Baker Files Legislation to Increase Penalties for Assault of Police Officers
Thursday, April 06, 2017
“Under current law, sufficient penalties do not exist for individuals who assault police officers and cause serious harm. The absence of such penalties makes the job of law enforcement that much harder and more dangerous, and illustrates the need to increase those penalties and ensure the punishment can meet such an offense,” said Governor Baker.
The proposal would improve the court’s ability to deal with the cases of individuals who have demonstrated disregard for law enforcement and pose a threat to the public’s safety.
Baker’s legislation would make three changes in the way that courts could respond to people who commit assaults and batteries on police officers:
- In cases where the person causes serious bodily injury to the police officer, the penalty will be upgraded from a misdemeanor to a felony and the maximum sentence will be increased to ten years in state prison. The current maximum is set at two and a half years.
- In cases where an individual causes serious bodily injury to a police officer, judges will be precluded from continuing the case without a finding, placing the defendant on probation, or giving the defendant a suspended sentence. These are not appropriate punishments when a person breaks a police officer’s jaw or arm, blinds an officer, or causes an injury that result in a substantial risk of death. Instead, judges will be required to impose a sentence of at least one year of incarceration in cases involving this sort of serious injury.

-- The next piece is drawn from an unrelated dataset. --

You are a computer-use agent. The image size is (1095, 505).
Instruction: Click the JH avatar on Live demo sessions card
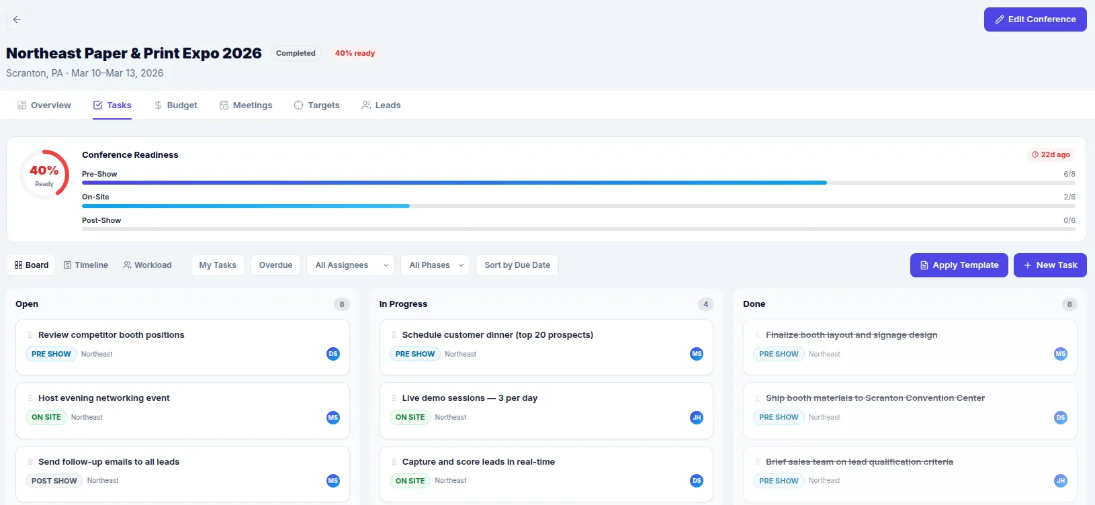697,418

- The governor’s proposal would allow judges to consider whether individuals charged with this offense present a danger to the community and, in appropriate cases, hold the person pretrial. Under current law, judges are required to release a person charged with assaulting a police officer in the line of duty without considering whether that person is a danger to the community. While not every person who commits this offense necessarily presents a danger to the community such that he or she should be held pretrial, the nature of the offense is such that a court should at least be permitted to ask the question.